Page extract Start Marker

CPTAC was formed in 2011 to apply new advances in technology and computational approaches to the study of cancer. Based on the success of CPTAC’s pilot studies, the initiative was later expanded. “This new study is a result of that expansion,” Dr. Rodriguez said.
A New Understanding of Colon Cancer
The CPTAC team began by collecting samples of blood, tumor tissue, and nearby normal tissue from 110 people with colon cancer.
They then captured the sequences of all DNA, RNA, microRNA, and protein molecules in each sample. In addition, they looked at how many copies of each gene were present (gene copy number), the relative amounts of each protein (protein expression), and whether the proteins were chemically modified (protein phosphorylation).
After using computational approaches to merge these data, the team compared the “molecular profiles” of the participants’ tumor tissue with that of their healthy tissue.
Although they identified thousands of differences, certain findings jumped out.
For example, a protein called RB1 is known to keep cell growth in check. The gene for RB1 tends to be deleted in many cancer types, but colon tumors often have more copies of the gene than normal. Why colon cancer cells would have more of a protein that prevents cell growth has baffled scientists for years.
When the CPTAC researchers analyzed their data, an answer became clear: In these colon cancer samples, the RB1 protein was chemically modified in a way that stopped it from controlling cell growth. The data also suggested that this modified RB1 may block a type of cell suicide, called apoptosis, providing another advantage to cancer cells.
What’s more, the team found evidence that an enzyme named CDK2 was likely responsible for chemically modifying RB1. Because drugs that block CDK2 activity are already available, it’s possible that such drugs could work for people with colon cancer, the authors noted.

Page extract End Marker
Extracted entries Start Marker

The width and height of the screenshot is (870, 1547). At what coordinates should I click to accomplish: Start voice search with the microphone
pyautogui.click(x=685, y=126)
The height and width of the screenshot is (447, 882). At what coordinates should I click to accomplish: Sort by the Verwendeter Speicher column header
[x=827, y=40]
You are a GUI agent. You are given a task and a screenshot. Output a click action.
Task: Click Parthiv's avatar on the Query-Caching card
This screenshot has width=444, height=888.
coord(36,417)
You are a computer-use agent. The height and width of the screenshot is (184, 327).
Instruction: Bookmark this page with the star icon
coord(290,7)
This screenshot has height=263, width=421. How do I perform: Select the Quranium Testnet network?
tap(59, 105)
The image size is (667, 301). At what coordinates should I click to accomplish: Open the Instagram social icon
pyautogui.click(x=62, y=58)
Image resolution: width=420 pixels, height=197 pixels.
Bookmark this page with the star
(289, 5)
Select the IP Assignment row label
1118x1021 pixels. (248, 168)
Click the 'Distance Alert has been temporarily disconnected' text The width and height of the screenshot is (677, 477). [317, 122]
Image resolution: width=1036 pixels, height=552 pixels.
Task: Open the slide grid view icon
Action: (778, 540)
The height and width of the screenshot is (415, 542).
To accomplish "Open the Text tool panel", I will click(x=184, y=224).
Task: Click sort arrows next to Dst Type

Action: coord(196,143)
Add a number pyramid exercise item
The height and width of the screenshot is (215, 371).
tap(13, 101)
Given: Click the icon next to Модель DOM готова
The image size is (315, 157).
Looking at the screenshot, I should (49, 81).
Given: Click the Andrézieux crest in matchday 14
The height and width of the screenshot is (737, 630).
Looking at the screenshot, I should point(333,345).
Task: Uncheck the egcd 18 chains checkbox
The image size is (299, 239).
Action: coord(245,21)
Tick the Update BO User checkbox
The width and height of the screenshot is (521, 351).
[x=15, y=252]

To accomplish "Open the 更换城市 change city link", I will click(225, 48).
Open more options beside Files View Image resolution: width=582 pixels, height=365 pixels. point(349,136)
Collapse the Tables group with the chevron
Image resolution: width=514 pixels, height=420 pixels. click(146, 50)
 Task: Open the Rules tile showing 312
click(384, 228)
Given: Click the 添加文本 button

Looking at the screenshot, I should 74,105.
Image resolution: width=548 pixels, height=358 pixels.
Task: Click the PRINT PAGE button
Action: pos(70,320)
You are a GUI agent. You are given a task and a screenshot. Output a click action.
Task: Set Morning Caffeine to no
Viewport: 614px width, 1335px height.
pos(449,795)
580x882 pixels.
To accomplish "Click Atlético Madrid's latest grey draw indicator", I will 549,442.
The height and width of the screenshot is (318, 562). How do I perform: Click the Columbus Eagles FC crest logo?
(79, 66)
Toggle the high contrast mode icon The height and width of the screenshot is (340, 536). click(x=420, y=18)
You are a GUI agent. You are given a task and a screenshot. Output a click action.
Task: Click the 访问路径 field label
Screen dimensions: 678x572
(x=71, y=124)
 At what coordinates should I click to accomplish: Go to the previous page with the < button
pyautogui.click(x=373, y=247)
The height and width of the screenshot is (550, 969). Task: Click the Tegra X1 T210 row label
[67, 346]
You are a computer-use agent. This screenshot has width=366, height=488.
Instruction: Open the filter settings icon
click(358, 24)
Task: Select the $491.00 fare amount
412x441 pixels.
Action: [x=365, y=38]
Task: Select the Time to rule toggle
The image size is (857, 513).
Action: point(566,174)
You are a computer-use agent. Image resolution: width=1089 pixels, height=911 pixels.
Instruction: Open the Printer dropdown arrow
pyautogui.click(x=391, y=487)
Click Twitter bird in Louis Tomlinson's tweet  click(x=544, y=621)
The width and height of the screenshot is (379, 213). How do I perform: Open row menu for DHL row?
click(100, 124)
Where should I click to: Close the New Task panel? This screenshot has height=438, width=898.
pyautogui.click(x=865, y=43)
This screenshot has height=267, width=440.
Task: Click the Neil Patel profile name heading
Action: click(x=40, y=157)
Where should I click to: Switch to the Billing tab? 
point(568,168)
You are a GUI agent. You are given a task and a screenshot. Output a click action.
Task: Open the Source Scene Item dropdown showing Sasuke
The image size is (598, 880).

Extracted entries End Marker

What you should do
Answer these questions from the colon cancer passage.
(a) In what year was CPTAC formed?
(b) From how many people with colon cancer did the team collect samples?
(c) Which enzyme was likely responsible for chemically modifying RB1?

Answer space
(a) 2011
(b) 110
(c) CDK2